Simply put, a data mining tool enables insights into what is stored in the data warehouse, and is only as useful as the quality of the data it accesses. Power (2016) calls this discover, access, and distill. In professional practice, this author has often seen businesses focus erroneously on a particular data mining tool, believing the paid solution will provide immediate value, without ensuring the data warehouse (or equivalent) is in proper order first. Successful implementation of a data mining tool requires a number of preparatory steps, including (but not limited to):

  1. Identifying appropriate Systems of Record (SORs)
  2. Validating the SOR accuracy and alignment with business purposes
  3. Establishing a common understanding of the data points within each SOR and how they translate across business units within the organization (this often requires an organization-wide Data Governance Board or equivalent)
  4. Developing business goals, or questions the data mining tool can answer

These steps ensure the data is valid, useful, and actionable. Organizations that do not take the necessary steps to ensure data quality and develop a business case for the data mining tool run a danger of wasting time and resources on a solution in search of a problem (Gudfinnsson, Strand, & Berndtsson, 2015; LaValle, Lesser, Shockley, Hopkins, & Kruschwitz, 2011).

Consider an international manufacturing company that currently uses a number of disparate systems of record for its business: Cognos (not a true SOR but regarded as one), AS400, 3PL, SQL, Informix, and multiple warehouse management systems. The company does not have a unified data warehouse or data governance procedures in place.
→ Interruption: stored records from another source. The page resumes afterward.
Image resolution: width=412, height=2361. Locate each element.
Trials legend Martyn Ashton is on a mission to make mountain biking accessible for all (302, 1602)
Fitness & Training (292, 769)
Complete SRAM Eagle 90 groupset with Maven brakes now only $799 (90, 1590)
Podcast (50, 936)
In current state, different business units that use different systems of record are unable to successfully work together with common understandings of data. Attempts at data mining and even simple reporting have failed across business units because of the quality of data—for example, sales forecasting does not translate between Finance and Marketing because the basic figures from the disparate systems of record do not match. There can be no useful data mining from this data without significant transformation.
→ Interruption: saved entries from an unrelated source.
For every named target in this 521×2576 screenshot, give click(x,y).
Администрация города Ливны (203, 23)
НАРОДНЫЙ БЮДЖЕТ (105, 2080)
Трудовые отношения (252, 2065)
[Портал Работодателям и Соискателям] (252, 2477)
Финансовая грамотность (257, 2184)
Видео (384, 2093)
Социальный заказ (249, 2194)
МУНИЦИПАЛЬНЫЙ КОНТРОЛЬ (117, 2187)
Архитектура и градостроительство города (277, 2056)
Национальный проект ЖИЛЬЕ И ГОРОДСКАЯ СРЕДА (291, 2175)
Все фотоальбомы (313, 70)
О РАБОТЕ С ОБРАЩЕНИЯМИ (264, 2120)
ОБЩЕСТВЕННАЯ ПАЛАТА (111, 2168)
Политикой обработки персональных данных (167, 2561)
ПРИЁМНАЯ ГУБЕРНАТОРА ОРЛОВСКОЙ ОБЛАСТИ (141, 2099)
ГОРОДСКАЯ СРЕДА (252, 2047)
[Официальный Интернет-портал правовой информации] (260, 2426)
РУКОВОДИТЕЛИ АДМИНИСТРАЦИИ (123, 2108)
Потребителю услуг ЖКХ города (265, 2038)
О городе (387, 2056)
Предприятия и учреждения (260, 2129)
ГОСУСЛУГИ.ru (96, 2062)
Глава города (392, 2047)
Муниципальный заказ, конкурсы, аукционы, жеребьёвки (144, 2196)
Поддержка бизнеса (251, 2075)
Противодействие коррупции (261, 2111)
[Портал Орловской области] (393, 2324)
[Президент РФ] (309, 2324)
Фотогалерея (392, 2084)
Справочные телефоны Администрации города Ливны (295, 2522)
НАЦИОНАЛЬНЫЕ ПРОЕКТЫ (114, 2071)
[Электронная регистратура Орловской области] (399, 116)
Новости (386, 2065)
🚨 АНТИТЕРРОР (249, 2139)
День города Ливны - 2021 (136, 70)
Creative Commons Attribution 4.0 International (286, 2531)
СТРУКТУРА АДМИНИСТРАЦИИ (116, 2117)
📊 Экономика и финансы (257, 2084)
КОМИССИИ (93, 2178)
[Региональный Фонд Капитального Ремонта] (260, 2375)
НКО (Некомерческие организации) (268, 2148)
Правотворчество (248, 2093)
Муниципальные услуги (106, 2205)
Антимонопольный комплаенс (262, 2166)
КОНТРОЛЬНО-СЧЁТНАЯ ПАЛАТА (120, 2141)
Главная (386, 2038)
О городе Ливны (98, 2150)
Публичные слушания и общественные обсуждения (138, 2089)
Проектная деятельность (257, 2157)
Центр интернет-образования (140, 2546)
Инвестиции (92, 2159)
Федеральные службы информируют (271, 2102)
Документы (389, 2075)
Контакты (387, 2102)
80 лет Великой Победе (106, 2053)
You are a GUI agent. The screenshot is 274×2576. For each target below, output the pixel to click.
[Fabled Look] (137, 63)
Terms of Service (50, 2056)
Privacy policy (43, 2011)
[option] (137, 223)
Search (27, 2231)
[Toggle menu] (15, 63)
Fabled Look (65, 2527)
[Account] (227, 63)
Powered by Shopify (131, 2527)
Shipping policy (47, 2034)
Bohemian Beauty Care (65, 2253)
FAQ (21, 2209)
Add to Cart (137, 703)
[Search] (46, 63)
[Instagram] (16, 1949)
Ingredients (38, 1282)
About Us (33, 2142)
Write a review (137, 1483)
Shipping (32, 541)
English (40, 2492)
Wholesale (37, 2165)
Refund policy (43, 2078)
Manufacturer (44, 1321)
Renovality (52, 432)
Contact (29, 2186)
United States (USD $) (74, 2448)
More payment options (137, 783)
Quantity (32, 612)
Assuming the foundational steps are done, and the data mining tool is in production, new data points can be put back into the warehouse based on discovered insights. For example, consider a multi-level marketing company has a number of data points on its associates: units sold, associates recruited, years in the program, rewards program tier, et cetera. They know the associates can be grouped into performance categories akin to “novice” and “expert” but are unclear on both how many categories to look at and what factors are important. Principal components analysis and k-means clustering can reveal how the associates differentiate themselves based on the available variables and suggest an appropriate number of categories within which to classify them. These classifications can be put back into the data warehouse and used as co-variates in other analysis work.

References

Brownlee, J. (2016, September 22). Supervised and unsupervised machine learning algorithms.  Retrieved from https://machinelearningmastery.com/supervised-and-unsupervised-machine-learning-algorithms/

Gudfinnsson, K., Strand, M., & Berndtsson, M. (2015). Analyzing business intelligence maturity. Journal of Decision Systems, 24(1), 37-54. doi:10.1080/12460125.2015.994287

LaValle, S., Lesser, E., Shockley, R., Hopkins, M. S., & Kruschwitz, N. (2011). Big data, analytics and the path from insights to value. MIT Sloan Management Review, 52(2), 21-31.
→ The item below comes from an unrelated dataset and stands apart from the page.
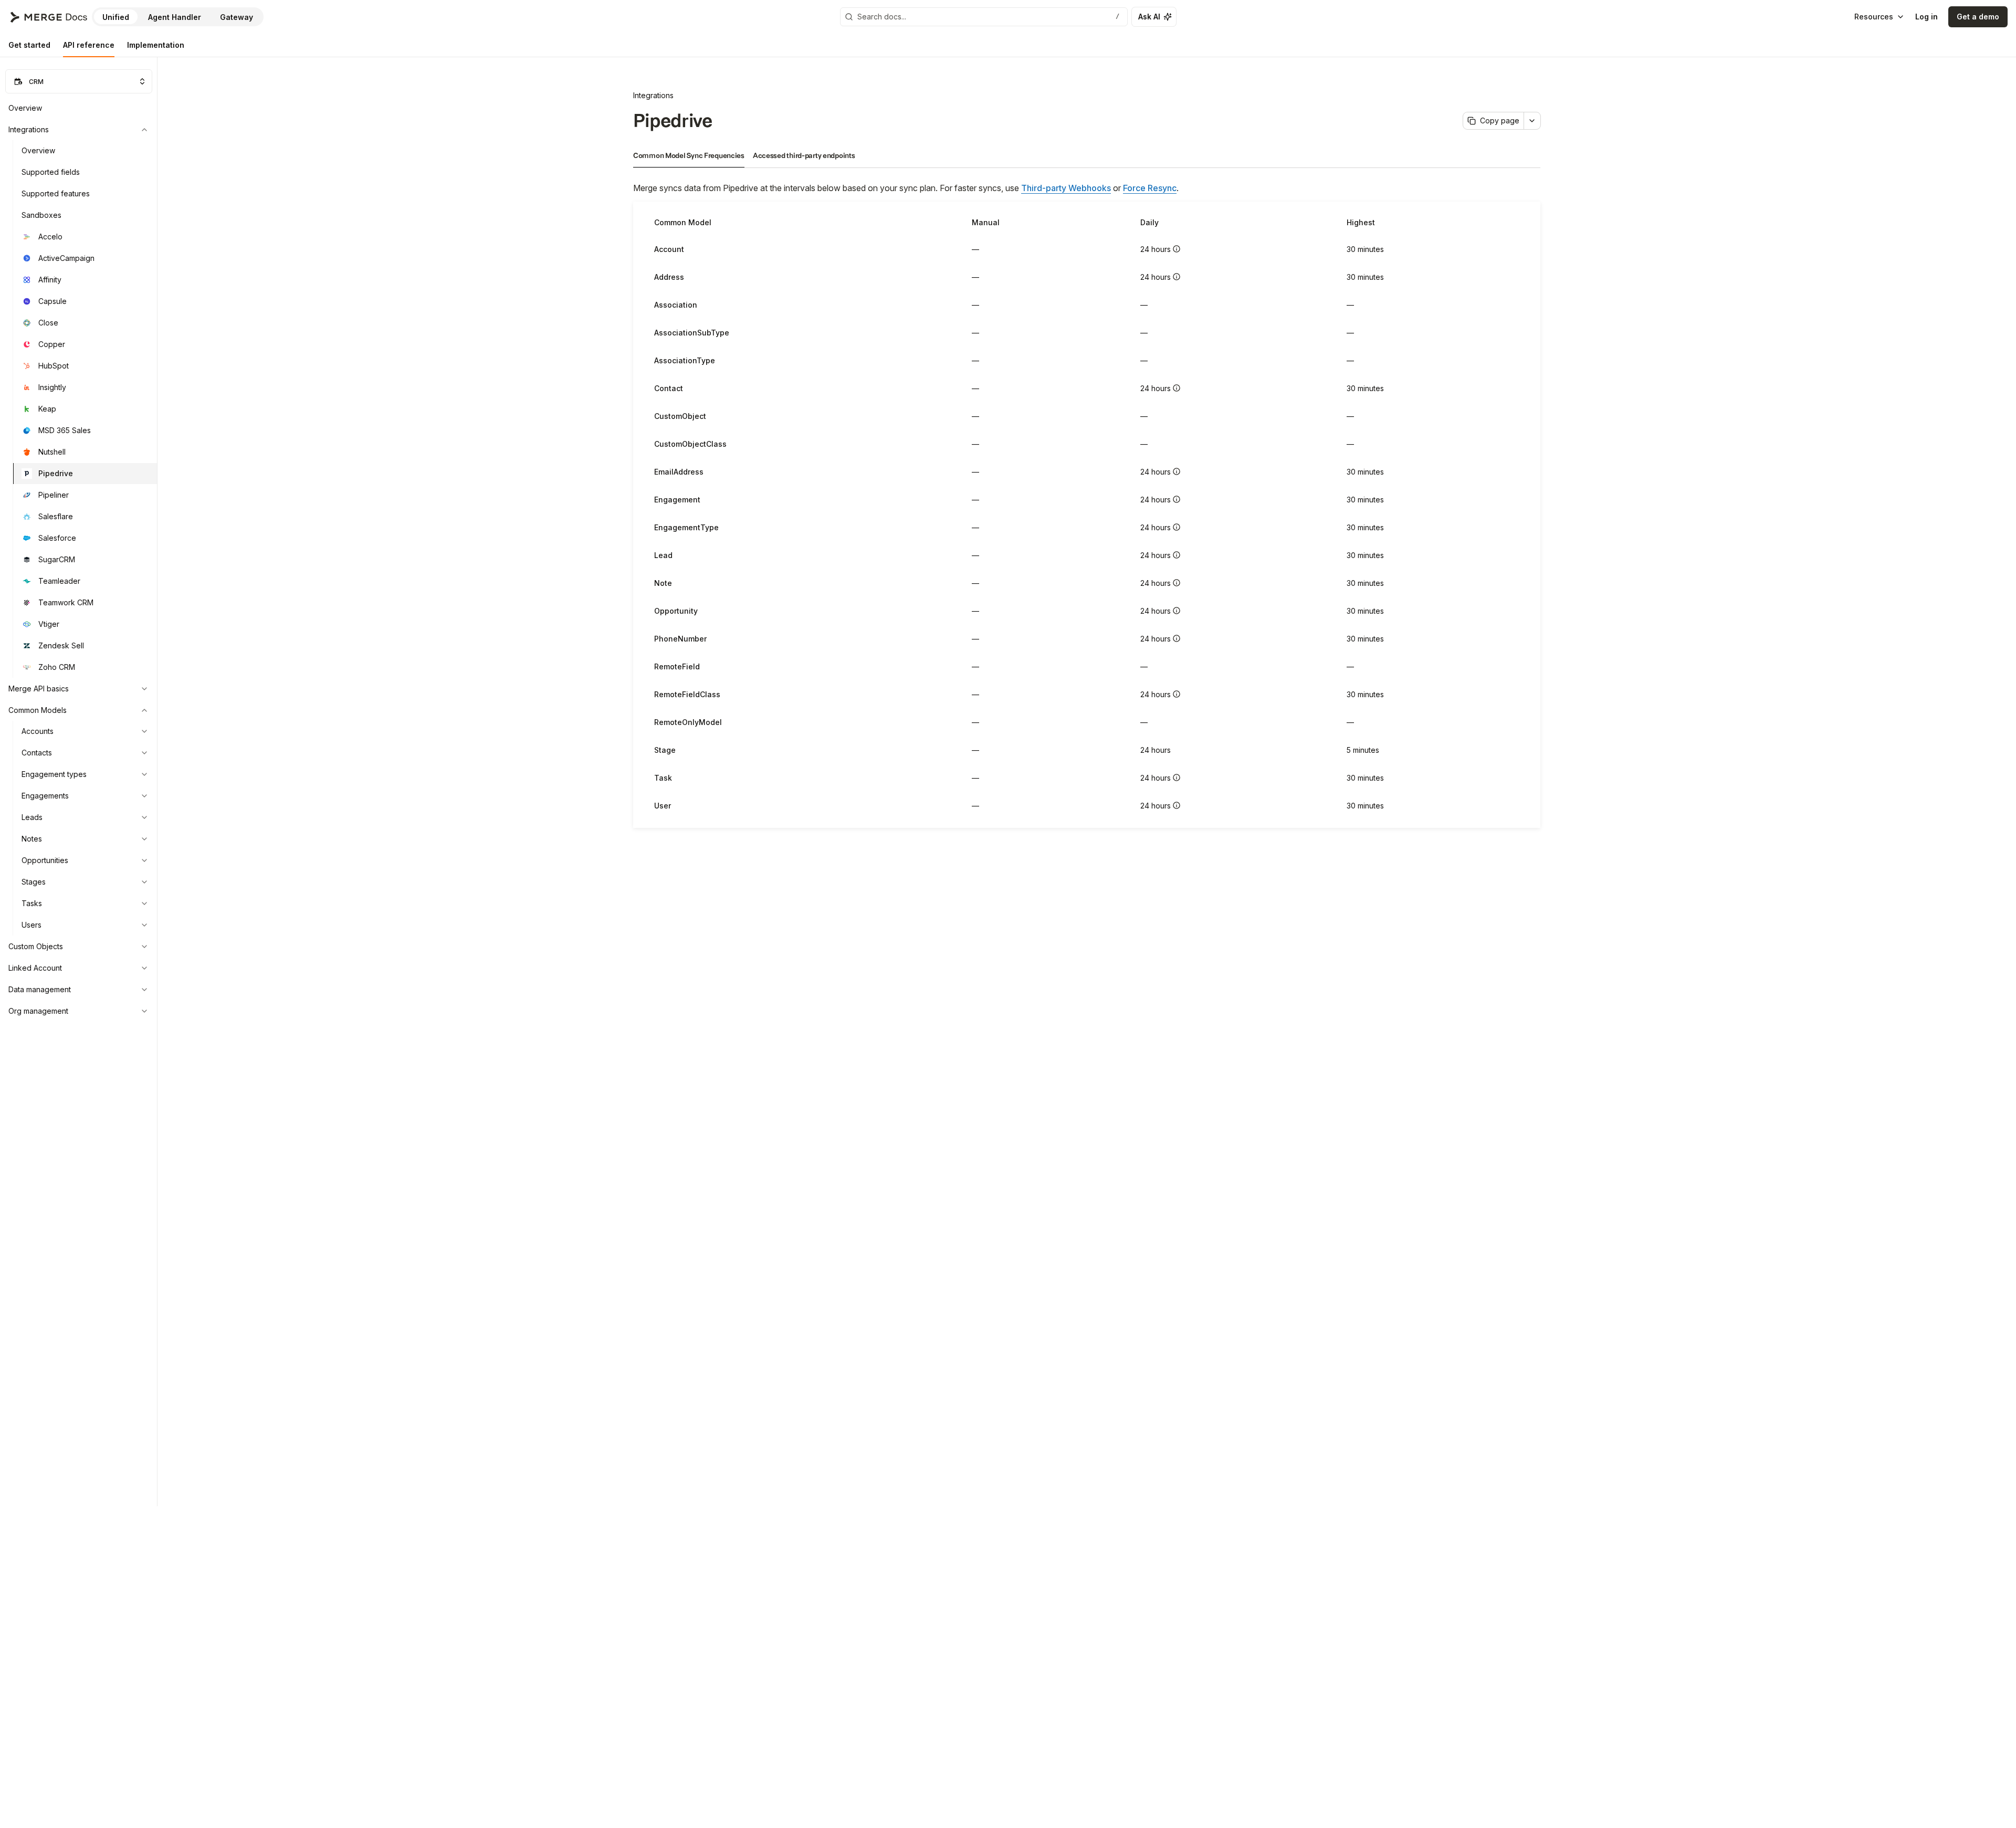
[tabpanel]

Power, D. J. (2016). Data science: Supporting decision-making. Journal of Decision Systems, 25(4), 345-356.

Soni, D. (2018, March 22). Supervised vs. Unsupervised learning – towards data science.  Retrieved from https://towardsdatascience.com/supervised-vs-unsupervised-learning-14f68e32ea8d

Tableau Desktop 2018.2 [Computer software]. (2018). Retrieved from http://www.tableau.com.

Tembhurkar, M. P., Tugnayat, R. M., & Nagdive, A. S. (2014). Overview on data mining schemes to design business intelligence framework for mobile technology. International Journal of Advanced Research in Computer Science, 5(8).

Wagging the Dog: BI Tools, Not Solutions

If you’re familiar with the expression, or perhaps have seen the eponymous film, you understand the idea of something with far less importance or weight driving a much bigger process. In the film’s case, the expression was used to characterize a completely fabricated war shifting attention away from an actual scandal. For our purposes here, consider it this way: a business purchasing their end-use BI tool before crafting the strategy behind what they want and how they want to use it.

It’s a tempting situation. Vendors do a very good job of promoting their business intelligence tools, and there’s nothing wrong with that. But a company can’t rely on that alone to solve the big questions. You wouldn’t buy a dishwasher and then build a house around it…so why rush to invest in a BI tool before you’ve determined exactly what you want out of it and what questions the business wants to answer?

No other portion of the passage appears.